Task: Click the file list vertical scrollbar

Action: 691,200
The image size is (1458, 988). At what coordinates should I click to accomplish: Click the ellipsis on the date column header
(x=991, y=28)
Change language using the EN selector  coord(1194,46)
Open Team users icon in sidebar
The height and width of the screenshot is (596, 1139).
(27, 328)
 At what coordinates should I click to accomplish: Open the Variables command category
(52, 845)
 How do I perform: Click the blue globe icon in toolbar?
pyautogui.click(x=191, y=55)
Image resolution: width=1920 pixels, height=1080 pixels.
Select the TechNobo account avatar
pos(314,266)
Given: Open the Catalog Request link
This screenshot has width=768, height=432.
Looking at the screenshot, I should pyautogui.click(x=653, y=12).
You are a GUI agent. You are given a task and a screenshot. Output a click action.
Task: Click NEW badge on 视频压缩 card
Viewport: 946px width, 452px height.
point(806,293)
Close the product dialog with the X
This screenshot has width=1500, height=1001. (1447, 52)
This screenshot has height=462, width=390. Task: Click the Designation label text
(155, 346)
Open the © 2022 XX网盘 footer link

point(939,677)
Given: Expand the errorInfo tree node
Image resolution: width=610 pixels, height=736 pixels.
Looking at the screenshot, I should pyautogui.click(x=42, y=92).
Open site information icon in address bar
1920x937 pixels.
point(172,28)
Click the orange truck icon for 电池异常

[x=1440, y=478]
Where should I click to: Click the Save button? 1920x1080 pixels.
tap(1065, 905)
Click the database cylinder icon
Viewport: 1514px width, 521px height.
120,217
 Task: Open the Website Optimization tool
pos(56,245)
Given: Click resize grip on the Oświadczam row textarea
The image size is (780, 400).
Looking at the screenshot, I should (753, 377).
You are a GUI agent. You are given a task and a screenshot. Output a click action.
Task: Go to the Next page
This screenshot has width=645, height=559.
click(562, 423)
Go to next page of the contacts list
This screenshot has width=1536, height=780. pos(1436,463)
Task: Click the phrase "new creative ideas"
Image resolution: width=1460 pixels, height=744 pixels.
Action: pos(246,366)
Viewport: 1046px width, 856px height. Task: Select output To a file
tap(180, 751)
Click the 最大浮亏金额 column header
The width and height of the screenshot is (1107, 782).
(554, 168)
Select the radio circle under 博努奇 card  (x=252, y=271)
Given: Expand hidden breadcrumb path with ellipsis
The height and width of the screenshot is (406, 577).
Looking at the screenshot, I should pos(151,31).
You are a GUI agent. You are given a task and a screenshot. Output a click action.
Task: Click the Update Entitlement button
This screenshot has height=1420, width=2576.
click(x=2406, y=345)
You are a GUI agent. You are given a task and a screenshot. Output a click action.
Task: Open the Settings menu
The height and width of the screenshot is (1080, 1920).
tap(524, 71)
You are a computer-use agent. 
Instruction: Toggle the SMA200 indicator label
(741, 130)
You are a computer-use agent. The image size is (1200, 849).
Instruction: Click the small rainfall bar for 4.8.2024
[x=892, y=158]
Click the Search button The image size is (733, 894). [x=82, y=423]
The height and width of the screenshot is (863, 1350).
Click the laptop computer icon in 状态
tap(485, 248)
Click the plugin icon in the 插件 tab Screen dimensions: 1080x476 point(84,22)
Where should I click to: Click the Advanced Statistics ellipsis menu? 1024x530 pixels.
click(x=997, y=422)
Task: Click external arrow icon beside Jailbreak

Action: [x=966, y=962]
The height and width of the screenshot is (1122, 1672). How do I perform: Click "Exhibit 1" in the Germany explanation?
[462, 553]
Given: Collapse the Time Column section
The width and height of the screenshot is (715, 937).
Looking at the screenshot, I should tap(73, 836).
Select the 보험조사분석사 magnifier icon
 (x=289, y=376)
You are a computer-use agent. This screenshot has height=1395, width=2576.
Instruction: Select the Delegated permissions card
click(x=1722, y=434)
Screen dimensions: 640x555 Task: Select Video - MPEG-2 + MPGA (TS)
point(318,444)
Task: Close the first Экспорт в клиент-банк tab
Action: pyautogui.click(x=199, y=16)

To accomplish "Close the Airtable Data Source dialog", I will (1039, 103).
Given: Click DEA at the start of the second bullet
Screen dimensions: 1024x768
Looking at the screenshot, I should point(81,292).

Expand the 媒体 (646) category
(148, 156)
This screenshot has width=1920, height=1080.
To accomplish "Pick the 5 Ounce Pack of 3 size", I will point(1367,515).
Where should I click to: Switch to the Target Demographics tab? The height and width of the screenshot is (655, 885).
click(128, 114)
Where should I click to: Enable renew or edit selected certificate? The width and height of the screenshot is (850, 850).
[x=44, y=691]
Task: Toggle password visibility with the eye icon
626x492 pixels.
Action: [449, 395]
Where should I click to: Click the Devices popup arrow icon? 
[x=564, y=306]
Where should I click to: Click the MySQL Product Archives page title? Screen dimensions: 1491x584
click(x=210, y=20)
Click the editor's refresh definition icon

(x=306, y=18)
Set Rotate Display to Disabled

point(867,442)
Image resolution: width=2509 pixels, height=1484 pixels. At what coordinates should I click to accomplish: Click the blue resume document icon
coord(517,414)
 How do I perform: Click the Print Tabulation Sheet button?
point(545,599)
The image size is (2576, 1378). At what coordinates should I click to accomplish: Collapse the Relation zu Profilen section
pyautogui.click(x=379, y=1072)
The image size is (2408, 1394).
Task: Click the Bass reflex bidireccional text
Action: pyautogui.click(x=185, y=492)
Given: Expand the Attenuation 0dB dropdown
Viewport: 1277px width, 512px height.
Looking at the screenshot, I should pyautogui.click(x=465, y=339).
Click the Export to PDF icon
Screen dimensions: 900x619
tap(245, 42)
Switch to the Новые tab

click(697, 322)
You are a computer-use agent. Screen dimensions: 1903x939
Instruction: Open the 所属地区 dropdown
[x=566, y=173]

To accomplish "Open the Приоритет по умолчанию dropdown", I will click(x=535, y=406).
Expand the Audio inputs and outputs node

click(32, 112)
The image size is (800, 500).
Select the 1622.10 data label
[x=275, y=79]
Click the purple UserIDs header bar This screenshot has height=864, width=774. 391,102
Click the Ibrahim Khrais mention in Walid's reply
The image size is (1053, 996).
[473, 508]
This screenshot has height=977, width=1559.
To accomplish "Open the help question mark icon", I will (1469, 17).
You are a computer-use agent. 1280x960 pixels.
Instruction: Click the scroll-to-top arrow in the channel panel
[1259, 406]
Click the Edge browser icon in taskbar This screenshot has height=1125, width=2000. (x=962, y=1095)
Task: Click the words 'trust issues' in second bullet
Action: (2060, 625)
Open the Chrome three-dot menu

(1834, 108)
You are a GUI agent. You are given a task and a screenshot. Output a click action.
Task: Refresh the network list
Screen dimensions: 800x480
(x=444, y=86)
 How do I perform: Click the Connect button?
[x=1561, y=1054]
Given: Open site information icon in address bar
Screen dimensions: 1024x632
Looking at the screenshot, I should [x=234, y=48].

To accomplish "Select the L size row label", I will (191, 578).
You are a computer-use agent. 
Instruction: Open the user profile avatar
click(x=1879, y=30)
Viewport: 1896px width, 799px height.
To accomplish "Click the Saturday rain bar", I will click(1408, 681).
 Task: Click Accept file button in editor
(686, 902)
+ + + + +
**YOUR TASK**
Rewrite all of the lines above with "GUI agent" changed to "screen assistant" everywhere it occurs and everything else left as it is.

**WRITTEN SOLUTION**
Task: Click the file list vertical scrollbar

Action: 691,200
The image size is (1458, 988). At what coordinates should I click to accomplish: Click the ellipsis on the date column header
(x=991, y=28)
Change language using the EN selector  coord(1194,46)
Open Team users icon in sidebar
The height and width of the screenshot is (596, 1139).
(27, 328)
 At what coordinates should I click to accomplish: Open the Variables command category
(52, 845)
 How do I perform: Click the blue globe icon in toolbar?
pyautogui.click(x=191, y=55)
Image resolution: width=1920 pixels, height=1080 pixels.
Select the TechNobo account avatar
pos(314,266)
Given: Open the Catalog Request link
This screenshot has width=768, height=432.
Looking at the screenshot, I should pyautogui.click(x=653, y=12).
You are a screen assistant. You are given a task and a screenshot. Output a click action.
Task: Click NEW badge on 视频压缩 card
Viewport: 946px width, 452px height.
point(806,293)
Close the product dialog with the X
This screenshot has width=1500, height=1001. (1447, 52)
This screenshot has height=462, width=390. Task: Click the Designation label text
(155, 346)
Open the © 2022 XX网盘 footer link

point(939,677)
Given: Expand the errorInfo tree node
Image resolution: width=610 pixels, height=736 pixels.
Looking at the screenshot, I should pyautogui.click(x=42, y=92).
Open site information icon in address bar
1920x937 pixels.
point(172,28)
Click the orange truck icon for 电池异常

[x=1440, y=478]
Where should I click to: Click the Save button? 1920x1080 pixels.
tap(1065, 905)
Click the database cylinder icon
Viewport: 1514px width, 521px height.
120,217
 Task: Open the Website Optimization tool
pos(56,245)
Given: Click resize grip on the Oświadczam row textarea
The image size is (780, 400).
Looking at the screenshot, I should (753, 377).
You are a screen assistant. You are given a task and a screenshot. Output a click action.
Task: Go to the Next page
This screenshot has width=645, height=559.
click(562, 423)
Go to next page of the contacts list
This screenshot has width=1536, height=780. pos(1436,463)
Task: Click the phrase "new creative ideas"
Image resolution: width=1460 pixels, height=744 pixels.
Action: pos(246,366)
Viewport: 1046px width, 856px height. Task: Select output To a file
tap(180, 751)
Click the 最大浮亏金额 column header
The width and height of the screenshot is (1107, 782).
(554, 168)
Select the radio circle under 博努奇 card  (x=252, y=271)
Given: Expand hidden breadcrumb path with ellipsis
The height and width of the screenshot is (406, 577).
Looking at the screenshot, I should pos(151,31).
You are a screen assistant. You are given a task and a screenshot. Output a click action.
Task: Click the Update Entitlement button
This screenshot has height=1420, width=2576.
click(x=2406, y=345)
You are a screen assistant. You are given a task and a screenshot. Output a click action.
Task: Open the Settings menu
The height and width of the screenshot is (1080, 1920).
tap(524, 71)
You are a computer-use agent. 
Instruction: Toggle the SMA200 indicator label
(741, 130)
You are a computer-use agent. The image size is (1200, 849).
Instruction: Click the small rainfall bar for 4.8.2024
[x=892, y=158]
Click the Search button The image size is (733, 894). [x=82, y=423]
The height and width of the screenshot is (863, 1350).
Click the laptop computer icon in 状态
tap(485, 248)
Click the plugin icon in the 插件 tab Screen dimensions: 1080x476 point(84,22)
Where should I click to: Click the Advanced Statistics ellipsis menu? 1024x530 pixels.
click(x=997, y=422)
Task: Click external arrow icon beside Jailbreak

Action: [x=966, y=962]
The height and width of the screenshot is (1122, 1672). How do I perform: Click "Exhibit 1" in the Germany explanation?
[462, 553]
Given: Collapse the Time Column section
The width and height of the screenshot is (715, 937).
Looking at the screenshot, I should tap(73, 836).
Select the 보험조사분석사 magnifier icon
 (x=289, y=376)
You are a computer-use agent. This screenshot has height=1395, width=2576.
Instruction: Select the Delegated permissions card
click(x=1722, y=434)
Screen dimensions: 640x555 Task: Select Video - MPEG-2 + MPGA (TS)
point(318,444)
Task: Close the first Экспорт в клиент-банк tab
Action: pyautogui.click(x=199, y=16)

To accomplish "Close the Airtable Data Source dialog", I will (1039, 103).
Given: Click DEA at the start of the second bullet
Screen dimensions: 1024x768
Looking at the screenshot, I should point(81,292).

Expand the 媒体 (646) category
(148, 156)
This screenshot has width=1920, height=1080.
To accomplish "Pick the 5 Ounce Pack of 3 size", I will point(1367,515).
Where should I click to: Switch to the Target Demographics tab? The height and width of the screenshot is (655, 885).
click(128, 114)
Where should I click to: Enable renew or edit selected certificate? The width and height of the screenshot is (850, 850).
[x=44, y=691]
Task: Toggle password visibility with the eye icon
626x492 pixels.
Action: [449, 395]
Where should I click to: Click the Devices popup arrow icon? 
[x=564, y=306]
Where should I click to: Click the MySQL Product Archives page title? Screen dimensions: 1491x584
click(x=210, y=20)
Click the editor's refresh definition icon

(x=306, y=18)
Set Rotate Display to Disabled

point(867,442)
Image resolution: width=2509 pixels, height=1484 pixels. At what coordinates should I click to accomplish: Click the blue resume document icon
coord(517,414)
 How do I perform: Click the Print Tabulation Sheet button?
point(545,599)
The image size is (2576, 1378). At what coordinates should I click to accomplish: Collapse the Relation zu Profilen section
pyautogui.click(x=379, y=1072)
The image size is (2408, 1394).
Task: Click the Bass reflex bidireccional text
Action: pyautogui.click(x=185, y=492)
Given: Expand the Attenuation 0dB dropdown
Viewport: 1277px width, 512px height.
Looking at the screenshot, I should pyautogui.click(x=465, y=339).
Click the Export to PDF icon
Screen dimensions: 900x619
tap(245, 42)
Switch to the Новые tab

click(697, 322)
You are a computer-use agent. Screen dimensions: 1903x939
Instruction: Open the 所属地区 dropdown
[x=566, y=173]

To accomplish "Open the Приоритет по умолчанию dropdown", I will click(x=535, y=406).
Expand the Audio inputs and outputs node

click(32, 112)
The image size is (800, 500).
Select the 1622.10 data label
[x=275, y=79]
Click the purple UserIDs header bar This screenshot has height=864, width=774. 391,102
Click the Ibrahim Khrais mention in Walid's reply
The image size is (1053, 996).
[473, 508]
This screenshot has height=977, width=1559.
To accomplish "Open the help question mark icon", I will (1469, 17).
You are a computer-use agent. 1280x960 pixels.
Instruction: Click the scroll-to-top arrow in the channel panel
[1259, 406]
Click the Edge browser icon in taskbar This screenshot has height=1125, width=2000. (x=962, y=1095)
Task: Click the words 'trust issues' in second bullet
Action: (2060, 625)
Open the Chrome three-dot menu

(1834, 108)
You are a screen assistant. You are given a task and a screenshot. Output a click action.
Task: Refresh the network list
Screen dimensions: 800x480
(x=444, y=86)
 How do I perform: Click the Connect button?
[x=1561, y=1054]
Given: Open site information icon in address bar
Screen dimensions: 1024x632
Looking at the screenshot, I should [x=234, y=48].

To accomplish "Select the L size row label", I will (191, 578).
You are a computer-use agent. 
Instruction: Open the user profile avatar
click(x=1879, y=30)
Viewport: 1896px width, 799px height.
To accomplish "Click the Saturday rain bar", I will click(1408, 681).
 Task: Click Accept file button in editor
(686, 902)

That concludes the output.